Doctors referred her to Lexington Medical Center in West Columbia for further testing.

“They said the valve was not pumping enough blood through my body to keep me going full force. The valve was slowing me down,” she said. “They said it needed to be replaced. That scared me.”

But that June, instead of traditional, open heart surgery, Martha underwent transcatheter aortic valve replacement, known as TAVR, at Lexington Medical Center. This state-of-the-art cardiovascular technology allows doctors to replace the aortic valve without open heart surgery.

TAVR is considered the most significant advancement in cardiology since coronary angioplasty.

Currently, TAVR is for patients with severe aortic stenosis who are high-risk candidates for open heart surgery because of their age, history of heart disease or other health issues.

In TAVR, a catheter helps to deploy a new aortic valve over the patient’s diseased aortic valve without open heart surgery.

Patients with severe aortic stenosis have a narrowed aortic valve that does not allow blood to flow efficiently. As the heart works harder to pump enough blood through the smaller opening in the valve, the heart eventually becomes weak. Over time, it can lead to life-threatening heart problems.

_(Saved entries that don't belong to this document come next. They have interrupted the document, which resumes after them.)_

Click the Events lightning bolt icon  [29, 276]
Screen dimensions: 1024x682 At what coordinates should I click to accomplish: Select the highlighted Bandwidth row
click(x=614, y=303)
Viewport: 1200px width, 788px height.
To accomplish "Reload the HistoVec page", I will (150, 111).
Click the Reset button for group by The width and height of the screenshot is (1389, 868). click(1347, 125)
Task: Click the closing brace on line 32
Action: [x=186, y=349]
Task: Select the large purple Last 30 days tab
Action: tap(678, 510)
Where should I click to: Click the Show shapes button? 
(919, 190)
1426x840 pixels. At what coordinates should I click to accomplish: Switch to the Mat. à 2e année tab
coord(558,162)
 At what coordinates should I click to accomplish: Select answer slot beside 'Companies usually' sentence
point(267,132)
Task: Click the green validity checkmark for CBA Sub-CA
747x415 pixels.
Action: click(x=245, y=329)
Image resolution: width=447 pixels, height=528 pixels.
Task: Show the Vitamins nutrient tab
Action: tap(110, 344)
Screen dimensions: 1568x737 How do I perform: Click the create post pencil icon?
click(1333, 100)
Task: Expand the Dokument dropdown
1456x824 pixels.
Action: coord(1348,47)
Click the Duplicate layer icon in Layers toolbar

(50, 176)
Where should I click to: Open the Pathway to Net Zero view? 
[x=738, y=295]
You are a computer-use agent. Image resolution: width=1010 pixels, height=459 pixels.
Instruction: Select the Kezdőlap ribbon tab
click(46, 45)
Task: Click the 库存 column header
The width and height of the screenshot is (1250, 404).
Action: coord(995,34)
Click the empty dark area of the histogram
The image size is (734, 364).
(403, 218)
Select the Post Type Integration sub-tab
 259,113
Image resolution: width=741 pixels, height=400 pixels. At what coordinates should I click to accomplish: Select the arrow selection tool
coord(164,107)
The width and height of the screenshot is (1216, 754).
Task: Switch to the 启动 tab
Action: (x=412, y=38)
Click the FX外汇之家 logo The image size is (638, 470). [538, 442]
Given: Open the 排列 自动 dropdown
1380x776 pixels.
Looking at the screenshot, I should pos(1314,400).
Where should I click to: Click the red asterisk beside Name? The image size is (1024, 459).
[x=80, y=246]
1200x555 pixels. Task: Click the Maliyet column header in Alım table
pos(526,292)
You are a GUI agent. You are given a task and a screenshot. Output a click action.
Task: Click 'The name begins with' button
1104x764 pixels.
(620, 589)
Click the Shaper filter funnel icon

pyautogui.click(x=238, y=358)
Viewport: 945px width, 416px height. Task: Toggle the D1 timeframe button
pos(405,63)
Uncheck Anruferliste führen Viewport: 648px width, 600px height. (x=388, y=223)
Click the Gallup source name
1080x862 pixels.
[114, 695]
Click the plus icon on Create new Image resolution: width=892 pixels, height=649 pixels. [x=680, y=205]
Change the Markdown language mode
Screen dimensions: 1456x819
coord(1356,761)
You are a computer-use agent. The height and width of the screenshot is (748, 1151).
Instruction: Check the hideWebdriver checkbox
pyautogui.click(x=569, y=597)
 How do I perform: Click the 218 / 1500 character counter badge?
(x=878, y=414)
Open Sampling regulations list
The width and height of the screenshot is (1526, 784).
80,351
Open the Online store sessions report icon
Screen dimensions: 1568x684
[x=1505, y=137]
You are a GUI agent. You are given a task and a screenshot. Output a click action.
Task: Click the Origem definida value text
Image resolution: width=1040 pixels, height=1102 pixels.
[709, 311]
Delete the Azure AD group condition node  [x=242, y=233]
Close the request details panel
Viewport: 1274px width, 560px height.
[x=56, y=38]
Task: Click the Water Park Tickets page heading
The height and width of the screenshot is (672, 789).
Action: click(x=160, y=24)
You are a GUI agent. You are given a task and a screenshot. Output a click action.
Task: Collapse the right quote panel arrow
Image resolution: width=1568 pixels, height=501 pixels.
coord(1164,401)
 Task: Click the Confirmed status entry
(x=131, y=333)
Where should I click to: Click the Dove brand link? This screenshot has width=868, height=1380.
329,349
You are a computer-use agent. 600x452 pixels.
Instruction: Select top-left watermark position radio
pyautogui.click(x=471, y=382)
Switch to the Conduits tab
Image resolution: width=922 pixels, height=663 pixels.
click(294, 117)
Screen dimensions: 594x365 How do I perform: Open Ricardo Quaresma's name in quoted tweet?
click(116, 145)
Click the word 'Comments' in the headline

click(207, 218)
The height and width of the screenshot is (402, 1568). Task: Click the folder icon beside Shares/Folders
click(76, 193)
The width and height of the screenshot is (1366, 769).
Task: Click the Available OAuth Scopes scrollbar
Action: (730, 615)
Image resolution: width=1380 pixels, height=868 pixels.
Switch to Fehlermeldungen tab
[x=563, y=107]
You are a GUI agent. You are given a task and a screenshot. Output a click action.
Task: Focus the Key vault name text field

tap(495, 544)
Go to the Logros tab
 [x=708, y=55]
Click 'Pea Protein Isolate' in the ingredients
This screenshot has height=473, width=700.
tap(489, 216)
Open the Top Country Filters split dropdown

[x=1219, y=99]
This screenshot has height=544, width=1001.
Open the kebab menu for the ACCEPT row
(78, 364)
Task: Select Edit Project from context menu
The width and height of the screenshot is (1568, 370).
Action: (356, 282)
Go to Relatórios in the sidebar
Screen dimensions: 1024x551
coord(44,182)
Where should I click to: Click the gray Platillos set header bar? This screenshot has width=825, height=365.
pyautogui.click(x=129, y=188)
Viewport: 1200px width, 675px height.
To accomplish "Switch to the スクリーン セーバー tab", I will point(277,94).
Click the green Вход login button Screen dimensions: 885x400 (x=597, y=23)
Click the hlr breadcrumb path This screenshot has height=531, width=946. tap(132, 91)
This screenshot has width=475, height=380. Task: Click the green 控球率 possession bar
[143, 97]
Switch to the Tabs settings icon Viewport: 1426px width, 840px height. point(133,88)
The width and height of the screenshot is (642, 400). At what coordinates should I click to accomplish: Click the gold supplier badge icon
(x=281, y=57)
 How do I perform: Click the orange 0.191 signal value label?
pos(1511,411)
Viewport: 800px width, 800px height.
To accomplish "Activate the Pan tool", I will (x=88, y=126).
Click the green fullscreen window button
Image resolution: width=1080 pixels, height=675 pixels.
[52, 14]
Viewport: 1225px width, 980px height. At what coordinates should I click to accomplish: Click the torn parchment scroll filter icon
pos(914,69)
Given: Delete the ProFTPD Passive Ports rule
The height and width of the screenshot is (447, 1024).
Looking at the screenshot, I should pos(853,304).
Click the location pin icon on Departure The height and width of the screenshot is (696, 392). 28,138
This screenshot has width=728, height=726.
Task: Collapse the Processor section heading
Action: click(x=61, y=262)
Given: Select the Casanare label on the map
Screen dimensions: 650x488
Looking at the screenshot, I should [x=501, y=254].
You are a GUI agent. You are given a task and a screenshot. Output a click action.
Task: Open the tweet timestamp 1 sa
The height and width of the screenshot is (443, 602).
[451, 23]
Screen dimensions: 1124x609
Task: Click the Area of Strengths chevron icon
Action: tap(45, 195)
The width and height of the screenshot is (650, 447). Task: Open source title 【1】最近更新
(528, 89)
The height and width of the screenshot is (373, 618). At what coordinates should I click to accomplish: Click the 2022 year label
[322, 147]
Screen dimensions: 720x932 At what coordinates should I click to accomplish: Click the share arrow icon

To replace the diseased aortic valve with TAVR, the new aortic valve is compressed into a catheter. Doctors thread the catheter through the body to the inside of the diseased aortic valve. Then, they deploy the new valve inside the diseased aortic valve, which becomes the anchor for the new valve. The new valve is functional immediately and normal blood flow is restored.

With this minimally invasive technique, doctors deployed the new aortic valve through just a small puncture in the femoral artery in the leg.

“After a few days in the hospital, I noticed that I could walk more,” Martha said. “I thought, ‘I don’t feel tired.’ I couldn’t do that before without stopping and resting.”

Two months later, she was back at the bowling alley impressing the competition at tournaments again.

And she’s thankful to the Lexington Medical Center team that fixed her up.

“I feel like I can run a marathon now. It’s really good. I can kick my heels up, too.”